When we apply these prior restraint standards to MBTA’s case, the results aren’t pretty. The MBTA relies primarily on the Computer Fraud and Abuse Act, a law designed to criminalize unauthorized access and damage to computer systems, and the issue here is whether the danger of any criminal activity resulting from the students’ speech would have been sufficient to maintain a valid prior restraint. The relevant case law points strongly toward there being a requirement of some imminent danger. In the absolute worst case scenario here, if these students were allowed to present their research and a few evil-doers used the research to get free rides on the Massachusetts public transit system, the damage done would be a few subway fares. Taken to an extreme, it could mean the premature obsolescence of the MBTA’s RFID card system. While obviously not a desirable outcome, this still clearly doesn’t threaten national security. For this reason, this prior restraint doesn’t seem to pass muster.

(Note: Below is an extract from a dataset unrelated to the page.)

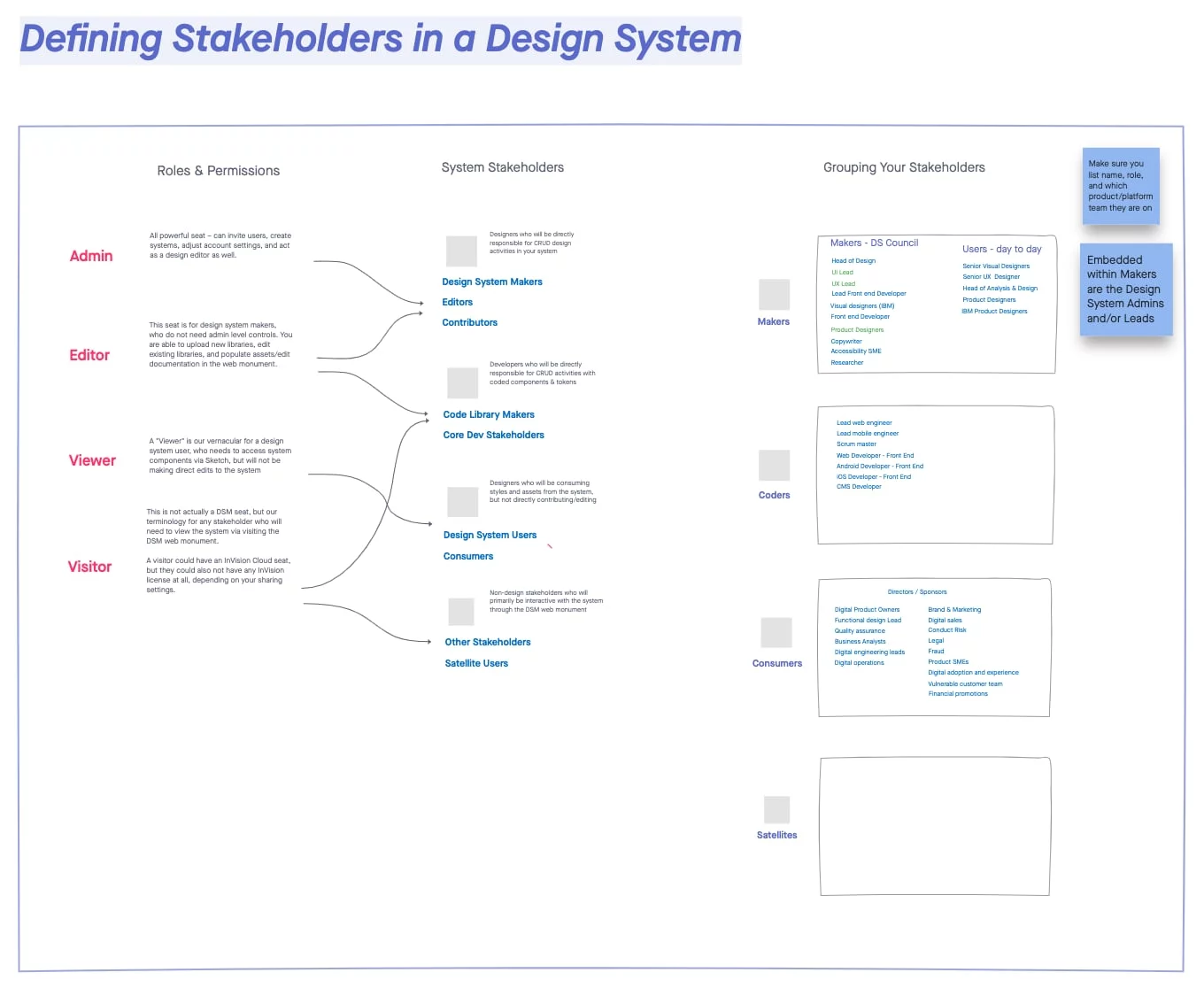Viewport: 1204px width, 988px height.
Task: Click inside the empty Satellites box
Action: click(934, 826)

If you follow technology law, you might be drawing a parallel to the DeCSS case, in which the Court of Appeals for the Second Circuit held that a defendant could be enjoined from releasing a computer program that makes it possible to copy DVD movies in violation of the relevant provision of the Digital Millennium Copyright Act. But this case is easily distinguishable. In the DeCSS case, the appellate judges skirted around the free speech issue by contending that computer programs have both “speech and non-speech” features, and that the injunction only targeted the “non-speech” ones. That argument might fly for regulating computer programs, but I don’t think it’s possible to argue that a speech at an academic conference has any significant “non-speech” qualities that could be exempt from First Amendment protection.
It seems clear to me that the temporary restraining order issued in this case was an unconstitutional prior restraint. However, I don’t place all of the blame here on Judge Woodlock. There was a right and a wrong way for the MBTA to handle this situation. The right way was to listen to (or read a transcript of) the students’ research into the inherent vulnerabilities of magnetic and RFID systems and to modify their systems to be more robust. The wrong way was to silence public discourse on the subject and to continue pretending that their system is a good one.
Unfortunately, the MBTA chose the wrong course of action, and –worse — a federal judge let them get away with it.